● Pixel coordinate grounding data:
Start of Block

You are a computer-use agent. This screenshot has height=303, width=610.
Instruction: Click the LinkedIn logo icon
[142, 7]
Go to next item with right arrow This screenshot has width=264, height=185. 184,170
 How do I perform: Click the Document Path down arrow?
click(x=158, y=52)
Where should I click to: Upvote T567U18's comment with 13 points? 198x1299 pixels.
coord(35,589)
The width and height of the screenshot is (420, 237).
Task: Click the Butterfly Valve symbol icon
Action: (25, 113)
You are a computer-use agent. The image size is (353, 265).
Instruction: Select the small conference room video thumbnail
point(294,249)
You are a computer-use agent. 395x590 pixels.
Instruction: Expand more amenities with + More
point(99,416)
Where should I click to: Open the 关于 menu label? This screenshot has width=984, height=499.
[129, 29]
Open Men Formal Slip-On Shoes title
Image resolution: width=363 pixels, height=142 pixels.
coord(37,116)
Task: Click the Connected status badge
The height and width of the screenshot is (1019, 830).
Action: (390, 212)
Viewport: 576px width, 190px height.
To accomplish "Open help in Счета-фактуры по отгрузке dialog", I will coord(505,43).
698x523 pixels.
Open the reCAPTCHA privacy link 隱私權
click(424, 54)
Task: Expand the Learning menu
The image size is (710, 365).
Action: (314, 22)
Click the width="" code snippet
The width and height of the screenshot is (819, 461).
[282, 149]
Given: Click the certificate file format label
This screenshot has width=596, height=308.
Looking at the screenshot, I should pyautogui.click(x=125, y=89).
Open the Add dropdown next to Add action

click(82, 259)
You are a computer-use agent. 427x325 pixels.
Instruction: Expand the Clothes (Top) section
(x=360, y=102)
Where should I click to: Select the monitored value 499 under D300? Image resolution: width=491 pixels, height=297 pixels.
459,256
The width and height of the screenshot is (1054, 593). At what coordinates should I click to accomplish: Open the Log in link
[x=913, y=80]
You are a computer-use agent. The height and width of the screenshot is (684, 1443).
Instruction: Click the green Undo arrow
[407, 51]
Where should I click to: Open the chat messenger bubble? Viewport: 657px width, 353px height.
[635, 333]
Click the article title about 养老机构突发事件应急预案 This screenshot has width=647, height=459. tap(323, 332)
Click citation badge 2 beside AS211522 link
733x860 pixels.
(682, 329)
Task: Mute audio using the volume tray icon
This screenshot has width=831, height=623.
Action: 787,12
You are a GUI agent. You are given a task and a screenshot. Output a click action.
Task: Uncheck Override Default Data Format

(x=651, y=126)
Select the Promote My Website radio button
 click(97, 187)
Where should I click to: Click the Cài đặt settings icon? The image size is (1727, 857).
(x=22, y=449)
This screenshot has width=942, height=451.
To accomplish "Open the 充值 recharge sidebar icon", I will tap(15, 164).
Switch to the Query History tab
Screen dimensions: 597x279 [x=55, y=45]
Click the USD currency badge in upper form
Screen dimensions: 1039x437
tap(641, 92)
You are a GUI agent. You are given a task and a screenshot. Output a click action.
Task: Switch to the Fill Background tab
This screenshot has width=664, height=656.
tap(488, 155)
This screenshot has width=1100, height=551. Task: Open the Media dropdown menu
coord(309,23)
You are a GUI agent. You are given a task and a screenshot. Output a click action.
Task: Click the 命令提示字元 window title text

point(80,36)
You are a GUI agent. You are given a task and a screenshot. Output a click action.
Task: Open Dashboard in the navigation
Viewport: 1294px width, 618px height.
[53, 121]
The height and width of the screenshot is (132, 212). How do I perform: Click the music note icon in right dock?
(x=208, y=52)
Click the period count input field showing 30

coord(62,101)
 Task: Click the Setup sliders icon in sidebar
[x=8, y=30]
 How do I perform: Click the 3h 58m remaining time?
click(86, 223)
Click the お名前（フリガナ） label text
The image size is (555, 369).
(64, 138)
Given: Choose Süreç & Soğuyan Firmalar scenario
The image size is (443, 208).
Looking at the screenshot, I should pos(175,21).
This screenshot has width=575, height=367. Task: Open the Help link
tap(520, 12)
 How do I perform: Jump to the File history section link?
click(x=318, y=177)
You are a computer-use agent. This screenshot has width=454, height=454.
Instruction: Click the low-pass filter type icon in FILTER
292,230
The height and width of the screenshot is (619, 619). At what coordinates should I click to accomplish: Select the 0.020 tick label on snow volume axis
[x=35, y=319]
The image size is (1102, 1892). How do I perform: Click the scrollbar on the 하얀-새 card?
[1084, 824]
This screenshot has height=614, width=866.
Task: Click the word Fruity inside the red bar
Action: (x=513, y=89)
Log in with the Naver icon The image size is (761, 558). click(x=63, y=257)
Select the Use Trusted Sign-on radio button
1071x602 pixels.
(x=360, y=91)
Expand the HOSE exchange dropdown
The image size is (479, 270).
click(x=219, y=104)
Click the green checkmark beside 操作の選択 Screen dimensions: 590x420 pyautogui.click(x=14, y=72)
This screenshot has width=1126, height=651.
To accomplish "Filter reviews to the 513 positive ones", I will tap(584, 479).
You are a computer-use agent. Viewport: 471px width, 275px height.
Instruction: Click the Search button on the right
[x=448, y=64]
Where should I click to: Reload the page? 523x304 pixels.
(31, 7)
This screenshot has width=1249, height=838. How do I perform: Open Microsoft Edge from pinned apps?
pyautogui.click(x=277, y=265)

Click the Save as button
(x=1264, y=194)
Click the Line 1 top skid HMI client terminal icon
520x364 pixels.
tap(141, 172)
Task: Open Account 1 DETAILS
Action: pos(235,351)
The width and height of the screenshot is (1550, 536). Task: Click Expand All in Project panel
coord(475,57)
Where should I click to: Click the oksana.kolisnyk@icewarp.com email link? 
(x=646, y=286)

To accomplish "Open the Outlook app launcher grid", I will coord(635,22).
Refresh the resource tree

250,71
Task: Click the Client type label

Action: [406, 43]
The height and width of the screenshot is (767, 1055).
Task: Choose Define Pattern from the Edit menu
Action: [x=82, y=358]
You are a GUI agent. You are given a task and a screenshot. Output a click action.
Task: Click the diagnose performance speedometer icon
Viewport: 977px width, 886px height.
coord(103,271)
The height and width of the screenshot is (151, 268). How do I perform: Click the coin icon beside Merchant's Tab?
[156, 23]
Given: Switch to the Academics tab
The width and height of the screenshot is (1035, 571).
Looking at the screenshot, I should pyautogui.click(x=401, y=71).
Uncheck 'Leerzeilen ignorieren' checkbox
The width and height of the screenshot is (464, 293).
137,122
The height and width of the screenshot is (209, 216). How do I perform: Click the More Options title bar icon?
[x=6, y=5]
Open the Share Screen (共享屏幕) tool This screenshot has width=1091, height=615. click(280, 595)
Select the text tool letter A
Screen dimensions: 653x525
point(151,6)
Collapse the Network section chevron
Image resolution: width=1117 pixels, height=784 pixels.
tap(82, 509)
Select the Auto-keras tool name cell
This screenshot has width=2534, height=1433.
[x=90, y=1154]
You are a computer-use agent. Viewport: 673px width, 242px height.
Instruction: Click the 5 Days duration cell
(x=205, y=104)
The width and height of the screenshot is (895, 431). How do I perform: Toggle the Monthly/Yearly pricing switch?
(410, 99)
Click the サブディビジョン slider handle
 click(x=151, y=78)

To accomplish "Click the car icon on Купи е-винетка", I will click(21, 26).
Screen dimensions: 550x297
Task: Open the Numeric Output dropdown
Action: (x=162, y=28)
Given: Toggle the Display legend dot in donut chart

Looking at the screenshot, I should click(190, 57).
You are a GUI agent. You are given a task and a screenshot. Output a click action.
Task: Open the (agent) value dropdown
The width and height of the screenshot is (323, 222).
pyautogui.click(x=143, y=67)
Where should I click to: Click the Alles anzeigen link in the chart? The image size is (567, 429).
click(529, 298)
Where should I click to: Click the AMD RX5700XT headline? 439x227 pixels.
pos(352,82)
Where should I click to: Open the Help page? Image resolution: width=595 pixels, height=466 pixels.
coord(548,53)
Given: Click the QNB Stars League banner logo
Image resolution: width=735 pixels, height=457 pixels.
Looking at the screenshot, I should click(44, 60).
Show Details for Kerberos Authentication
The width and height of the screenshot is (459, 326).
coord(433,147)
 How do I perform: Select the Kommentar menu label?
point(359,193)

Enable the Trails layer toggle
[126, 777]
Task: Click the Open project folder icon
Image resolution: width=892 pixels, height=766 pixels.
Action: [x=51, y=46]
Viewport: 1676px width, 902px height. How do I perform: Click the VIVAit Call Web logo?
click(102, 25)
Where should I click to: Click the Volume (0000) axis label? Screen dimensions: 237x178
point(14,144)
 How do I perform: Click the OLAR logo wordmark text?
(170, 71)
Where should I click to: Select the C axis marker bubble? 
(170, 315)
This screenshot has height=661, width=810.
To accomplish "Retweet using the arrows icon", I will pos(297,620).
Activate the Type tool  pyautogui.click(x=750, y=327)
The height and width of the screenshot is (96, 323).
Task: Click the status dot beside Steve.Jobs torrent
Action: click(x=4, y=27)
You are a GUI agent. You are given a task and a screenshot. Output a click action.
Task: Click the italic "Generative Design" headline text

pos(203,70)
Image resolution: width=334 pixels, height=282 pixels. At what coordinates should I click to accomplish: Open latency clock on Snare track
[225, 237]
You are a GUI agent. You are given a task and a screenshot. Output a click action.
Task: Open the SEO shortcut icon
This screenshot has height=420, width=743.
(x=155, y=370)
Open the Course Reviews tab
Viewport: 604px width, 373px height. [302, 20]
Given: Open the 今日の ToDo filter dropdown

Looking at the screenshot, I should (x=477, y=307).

End of Block

● What needs to be done:
Copy out each line in the preceding records that contains "computer".

● Written solution:
You are a computer-use agent. This screenshot has height=303, width=610.
You are a computer-use agent. The image size is (353, 265).
You are a computer-use agent. 395x590 pixels.
You are a computer-use agent. 427x325 pixels.
You are a computer-use agent. The height and width of the screenshot is (684, 1443).
You are a computer-use agent. This screenshot has width=454, height=454.
You are a computer-use agent. Viewport: 471px width, 275px height.
You are a computer-use agent. Viewport: 673px width, 242px height.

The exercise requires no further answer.